- Action item
Below are records; count the lines among them that include the string "target", and state only the number.
[Material provided]
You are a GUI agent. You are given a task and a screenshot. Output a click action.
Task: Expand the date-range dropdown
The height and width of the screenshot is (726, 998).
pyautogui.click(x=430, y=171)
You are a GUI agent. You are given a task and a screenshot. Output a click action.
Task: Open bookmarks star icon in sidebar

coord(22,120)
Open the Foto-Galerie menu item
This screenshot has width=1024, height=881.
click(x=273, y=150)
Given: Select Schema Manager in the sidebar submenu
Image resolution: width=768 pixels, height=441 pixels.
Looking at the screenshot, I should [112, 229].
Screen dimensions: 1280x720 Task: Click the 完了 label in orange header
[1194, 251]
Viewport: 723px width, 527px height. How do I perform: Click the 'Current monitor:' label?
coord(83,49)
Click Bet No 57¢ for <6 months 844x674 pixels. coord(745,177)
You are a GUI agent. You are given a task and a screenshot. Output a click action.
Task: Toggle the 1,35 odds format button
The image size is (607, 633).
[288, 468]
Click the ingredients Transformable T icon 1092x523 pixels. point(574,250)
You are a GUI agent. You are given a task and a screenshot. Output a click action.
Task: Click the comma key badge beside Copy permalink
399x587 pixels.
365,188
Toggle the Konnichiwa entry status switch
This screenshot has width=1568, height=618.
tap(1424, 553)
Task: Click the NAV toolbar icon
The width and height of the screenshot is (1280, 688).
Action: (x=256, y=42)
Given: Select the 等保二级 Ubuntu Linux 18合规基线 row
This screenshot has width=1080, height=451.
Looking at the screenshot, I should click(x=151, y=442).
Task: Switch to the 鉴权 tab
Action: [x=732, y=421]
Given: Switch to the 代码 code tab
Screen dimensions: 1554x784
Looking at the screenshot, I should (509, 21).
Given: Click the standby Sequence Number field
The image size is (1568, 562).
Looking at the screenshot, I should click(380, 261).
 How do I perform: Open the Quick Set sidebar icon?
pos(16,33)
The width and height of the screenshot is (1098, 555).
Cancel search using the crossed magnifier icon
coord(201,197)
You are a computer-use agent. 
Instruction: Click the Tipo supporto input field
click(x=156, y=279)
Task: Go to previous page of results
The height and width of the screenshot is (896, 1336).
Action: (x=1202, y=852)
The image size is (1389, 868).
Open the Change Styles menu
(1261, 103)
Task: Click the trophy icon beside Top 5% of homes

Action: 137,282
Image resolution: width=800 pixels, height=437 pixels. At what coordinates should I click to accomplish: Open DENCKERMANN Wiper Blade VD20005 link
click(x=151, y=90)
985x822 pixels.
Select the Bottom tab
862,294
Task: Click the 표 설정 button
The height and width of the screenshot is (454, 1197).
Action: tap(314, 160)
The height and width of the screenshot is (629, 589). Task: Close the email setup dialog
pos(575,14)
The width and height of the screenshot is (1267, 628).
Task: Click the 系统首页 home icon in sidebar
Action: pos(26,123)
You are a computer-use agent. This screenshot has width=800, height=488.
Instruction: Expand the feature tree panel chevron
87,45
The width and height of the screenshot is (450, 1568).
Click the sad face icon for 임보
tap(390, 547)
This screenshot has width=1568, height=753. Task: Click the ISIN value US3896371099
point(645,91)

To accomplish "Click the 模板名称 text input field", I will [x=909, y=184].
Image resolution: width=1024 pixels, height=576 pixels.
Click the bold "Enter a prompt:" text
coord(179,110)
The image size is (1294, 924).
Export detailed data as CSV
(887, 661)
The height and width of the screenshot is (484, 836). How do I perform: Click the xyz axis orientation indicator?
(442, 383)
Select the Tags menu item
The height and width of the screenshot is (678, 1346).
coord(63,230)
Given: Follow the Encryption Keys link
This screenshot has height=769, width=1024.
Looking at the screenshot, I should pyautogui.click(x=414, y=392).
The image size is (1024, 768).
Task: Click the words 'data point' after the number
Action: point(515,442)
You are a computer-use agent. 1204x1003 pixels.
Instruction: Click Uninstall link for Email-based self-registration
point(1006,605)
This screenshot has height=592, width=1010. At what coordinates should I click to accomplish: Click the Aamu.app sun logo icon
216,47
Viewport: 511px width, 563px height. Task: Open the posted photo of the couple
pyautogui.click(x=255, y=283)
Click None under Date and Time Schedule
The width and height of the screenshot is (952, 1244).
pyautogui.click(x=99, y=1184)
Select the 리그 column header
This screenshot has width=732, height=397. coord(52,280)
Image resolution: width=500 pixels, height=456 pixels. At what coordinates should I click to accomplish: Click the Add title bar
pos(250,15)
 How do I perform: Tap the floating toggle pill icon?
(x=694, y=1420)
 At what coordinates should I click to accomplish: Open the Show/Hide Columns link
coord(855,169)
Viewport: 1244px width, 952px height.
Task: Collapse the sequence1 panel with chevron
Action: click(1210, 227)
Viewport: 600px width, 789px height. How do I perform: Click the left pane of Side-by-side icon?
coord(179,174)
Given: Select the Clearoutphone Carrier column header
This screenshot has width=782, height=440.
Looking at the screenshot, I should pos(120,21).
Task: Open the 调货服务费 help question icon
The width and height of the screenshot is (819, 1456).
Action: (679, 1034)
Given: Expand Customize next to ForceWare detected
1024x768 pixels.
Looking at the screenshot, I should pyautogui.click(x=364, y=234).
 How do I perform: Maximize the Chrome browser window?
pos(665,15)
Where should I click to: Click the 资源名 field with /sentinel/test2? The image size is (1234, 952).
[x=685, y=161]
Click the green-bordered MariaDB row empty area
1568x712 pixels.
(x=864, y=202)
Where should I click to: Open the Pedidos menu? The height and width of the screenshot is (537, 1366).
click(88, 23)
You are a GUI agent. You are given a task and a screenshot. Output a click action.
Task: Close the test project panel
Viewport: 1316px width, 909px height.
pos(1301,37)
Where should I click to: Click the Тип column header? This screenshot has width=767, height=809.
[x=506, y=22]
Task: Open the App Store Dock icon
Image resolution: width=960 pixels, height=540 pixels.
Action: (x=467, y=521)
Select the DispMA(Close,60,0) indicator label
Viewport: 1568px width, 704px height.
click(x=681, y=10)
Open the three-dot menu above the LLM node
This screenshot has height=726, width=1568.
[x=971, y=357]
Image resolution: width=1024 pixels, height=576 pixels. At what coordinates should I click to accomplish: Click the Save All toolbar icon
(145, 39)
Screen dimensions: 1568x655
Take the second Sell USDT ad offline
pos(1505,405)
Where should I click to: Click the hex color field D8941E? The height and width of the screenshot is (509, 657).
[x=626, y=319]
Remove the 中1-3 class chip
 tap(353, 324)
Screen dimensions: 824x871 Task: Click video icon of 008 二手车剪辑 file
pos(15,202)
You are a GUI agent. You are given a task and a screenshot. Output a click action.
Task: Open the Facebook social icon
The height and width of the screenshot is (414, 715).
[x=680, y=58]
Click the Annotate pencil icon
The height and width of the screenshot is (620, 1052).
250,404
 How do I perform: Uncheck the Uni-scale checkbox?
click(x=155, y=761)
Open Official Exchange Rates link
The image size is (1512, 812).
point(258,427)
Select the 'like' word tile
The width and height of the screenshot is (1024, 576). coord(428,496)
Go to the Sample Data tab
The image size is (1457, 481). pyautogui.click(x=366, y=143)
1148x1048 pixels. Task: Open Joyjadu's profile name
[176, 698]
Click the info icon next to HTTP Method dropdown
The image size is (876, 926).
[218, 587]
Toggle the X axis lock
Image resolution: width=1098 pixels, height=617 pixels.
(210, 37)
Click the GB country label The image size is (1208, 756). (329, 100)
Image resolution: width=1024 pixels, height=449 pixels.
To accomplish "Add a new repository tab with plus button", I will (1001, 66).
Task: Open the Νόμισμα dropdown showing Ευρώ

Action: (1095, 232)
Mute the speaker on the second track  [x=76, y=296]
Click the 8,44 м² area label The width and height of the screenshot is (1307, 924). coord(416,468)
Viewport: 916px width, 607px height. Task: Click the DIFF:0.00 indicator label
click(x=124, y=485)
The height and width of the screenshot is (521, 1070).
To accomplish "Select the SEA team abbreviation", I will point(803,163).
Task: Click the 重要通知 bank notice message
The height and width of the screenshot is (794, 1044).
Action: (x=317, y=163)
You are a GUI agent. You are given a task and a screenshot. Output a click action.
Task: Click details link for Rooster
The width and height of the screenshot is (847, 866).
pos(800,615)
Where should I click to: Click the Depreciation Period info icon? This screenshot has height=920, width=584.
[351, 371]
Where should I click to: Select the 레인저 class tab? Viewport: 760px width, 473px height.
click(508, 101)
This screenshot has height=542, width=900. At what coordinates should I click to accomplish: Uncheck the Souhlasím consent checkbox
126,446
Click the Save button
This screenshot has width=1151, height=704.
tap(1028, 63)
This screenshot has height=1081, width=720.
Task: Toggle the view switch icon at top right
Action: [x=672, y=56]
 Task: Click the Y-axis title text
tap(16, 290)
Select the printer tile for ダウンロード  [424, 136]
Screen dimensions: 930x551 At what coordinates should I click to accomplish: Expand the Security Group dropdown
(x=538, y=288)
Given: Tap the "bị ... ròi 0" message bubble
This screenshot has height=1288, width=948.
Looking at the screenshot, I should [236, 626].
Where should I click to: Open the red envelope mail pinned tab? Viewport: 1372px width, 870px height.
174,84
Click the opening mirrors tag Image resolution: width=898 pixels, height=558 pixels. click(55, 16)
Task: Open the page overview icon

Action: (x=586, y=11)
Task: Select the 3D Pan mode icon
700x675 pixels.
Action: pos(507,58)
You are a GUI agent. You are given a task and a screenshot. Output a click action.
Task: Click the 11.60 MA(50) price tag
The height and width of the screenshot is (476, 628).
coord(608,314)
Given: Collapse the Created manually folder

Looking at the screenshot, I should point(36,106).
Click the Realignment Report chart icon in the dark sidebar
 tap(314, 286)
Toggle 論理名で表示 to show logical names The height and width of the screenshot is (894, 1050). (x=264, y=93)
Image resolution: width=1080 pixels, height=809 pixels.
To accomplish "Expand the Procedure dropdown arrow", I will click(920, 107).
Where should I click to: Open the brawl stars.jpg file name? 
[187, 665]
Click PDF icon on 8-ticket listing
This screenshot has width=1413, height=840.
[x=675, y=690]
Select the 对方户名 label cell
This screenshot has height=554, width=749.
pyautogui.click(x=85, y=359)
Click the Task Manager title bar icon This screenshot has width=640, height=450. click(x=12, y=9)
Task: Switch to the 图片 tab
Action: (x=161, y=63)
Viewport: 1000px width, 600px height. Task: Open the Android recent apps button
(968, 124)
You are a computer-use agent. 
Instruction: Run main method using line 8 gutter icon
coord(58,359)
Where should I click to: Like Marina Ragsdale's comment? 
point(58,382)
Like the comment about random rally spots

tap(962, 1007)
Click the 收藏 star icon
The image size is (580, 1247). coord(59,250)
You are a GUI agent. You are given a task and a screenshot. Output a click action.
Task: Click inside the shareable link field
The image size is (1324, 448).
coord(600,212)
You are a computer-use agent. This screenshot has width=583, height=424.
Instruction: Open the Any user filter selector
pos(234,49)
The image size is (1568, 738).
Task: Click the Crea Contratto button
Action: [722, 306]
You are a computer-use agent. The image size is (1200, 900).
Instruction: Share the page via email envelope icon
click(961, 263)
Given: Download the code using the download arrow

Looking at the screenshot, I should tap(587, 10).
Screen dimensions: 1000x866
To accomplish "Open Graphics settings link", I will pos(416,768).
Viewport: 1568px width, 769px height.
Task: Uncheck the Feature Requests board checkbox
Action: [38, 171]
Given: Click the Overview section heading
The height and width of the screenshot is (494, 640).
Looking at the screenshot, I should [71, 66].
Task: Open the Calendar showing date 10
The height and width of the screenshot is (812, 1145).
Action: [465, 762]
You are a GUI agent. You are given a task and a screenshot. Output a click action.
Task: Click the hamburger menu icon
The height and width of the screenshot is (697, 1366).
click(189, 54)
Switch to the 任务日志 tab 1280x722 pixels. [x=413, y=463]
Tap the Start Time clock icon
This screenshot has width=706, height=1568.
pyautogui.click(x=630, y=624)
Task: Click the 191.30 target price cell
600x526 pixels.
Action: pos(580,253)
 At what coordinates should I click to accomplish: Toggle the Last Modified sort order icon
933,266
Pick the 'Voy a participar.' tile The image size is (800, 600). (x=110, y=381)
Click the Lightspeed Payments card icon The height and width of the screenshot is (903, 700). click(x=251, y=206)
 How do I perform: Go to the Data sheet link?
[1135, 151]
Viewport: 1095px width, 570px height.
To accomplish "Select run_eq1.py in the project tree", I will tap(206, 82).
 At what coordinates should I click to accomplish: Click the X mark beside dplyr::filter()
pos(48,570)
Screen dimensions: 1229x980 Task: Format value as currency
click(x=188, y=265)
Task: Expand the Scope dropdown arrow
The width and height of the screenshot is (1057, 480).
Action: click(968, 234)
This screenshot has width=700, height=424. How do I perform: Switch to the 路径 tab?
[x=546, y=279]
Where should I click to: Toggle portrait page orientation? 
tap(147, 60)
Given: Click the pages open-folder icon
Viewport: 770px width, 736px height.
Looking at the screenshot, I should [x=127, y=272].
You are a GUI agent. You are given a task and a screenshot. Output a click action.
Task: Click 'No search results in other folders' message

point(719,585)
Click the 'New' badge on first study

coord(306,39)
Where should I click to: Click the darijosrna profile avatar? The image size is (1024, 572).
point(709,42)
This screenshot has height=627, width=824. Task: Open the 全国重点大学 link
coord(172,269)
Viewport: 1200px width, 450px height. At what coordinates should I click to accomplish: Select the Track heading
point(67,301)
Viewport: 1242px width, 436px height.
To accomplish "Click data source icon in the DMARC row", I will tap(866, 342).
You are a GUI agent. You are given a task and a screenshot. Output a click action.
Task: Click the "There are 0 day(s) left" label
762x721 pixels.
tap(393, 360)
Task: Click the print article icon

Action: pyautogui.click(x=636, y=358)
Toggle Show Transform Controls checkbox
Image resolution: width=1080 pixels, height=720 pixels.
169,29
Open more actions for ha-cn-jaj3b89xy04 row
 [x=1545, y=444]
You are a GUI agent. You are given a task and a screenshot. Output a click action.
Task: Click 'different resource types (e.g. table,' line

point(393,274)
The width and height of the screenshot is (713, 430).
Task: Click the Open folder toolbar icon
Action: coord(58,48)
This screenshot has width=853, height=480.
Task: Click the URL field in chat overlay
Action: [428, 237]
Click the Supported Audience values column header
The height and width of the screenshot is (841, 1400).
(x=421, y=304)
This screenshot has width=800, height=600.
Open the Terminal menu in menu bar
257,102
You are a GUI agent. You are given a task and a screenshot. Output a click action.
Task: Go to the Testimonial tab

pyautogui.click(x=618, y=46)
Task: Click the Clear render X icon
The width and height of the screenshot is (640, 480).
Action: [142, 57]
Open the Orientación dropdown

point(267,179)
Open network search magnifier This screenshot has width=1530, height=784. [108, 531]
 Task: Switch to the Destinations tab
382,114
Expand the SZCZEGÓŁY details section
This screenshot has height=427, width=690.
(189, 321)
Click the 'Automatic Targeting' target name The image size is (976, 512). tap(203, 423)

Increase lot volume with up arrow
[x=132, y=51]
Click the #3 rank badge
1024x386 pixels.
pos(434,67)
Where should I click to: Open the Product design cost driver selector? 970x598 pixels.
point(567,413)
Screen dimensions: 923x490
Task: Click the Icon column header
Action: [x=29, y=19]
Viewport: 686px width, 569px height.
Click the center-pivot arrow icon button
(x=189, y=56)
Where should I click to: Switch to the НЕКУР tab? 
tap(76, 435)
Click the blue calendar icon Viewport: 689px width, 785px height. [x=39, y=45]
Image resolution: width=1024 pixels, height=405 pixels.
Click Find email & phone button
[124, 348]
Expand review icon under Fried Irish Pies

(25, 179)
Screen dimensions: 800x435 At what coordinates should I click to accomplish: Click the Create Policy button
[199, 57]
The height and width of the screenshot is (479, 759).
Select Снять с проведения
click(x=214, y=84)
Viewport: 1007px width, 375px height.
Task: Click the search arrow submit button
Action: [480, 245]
[/Material provided]
- Written answer
2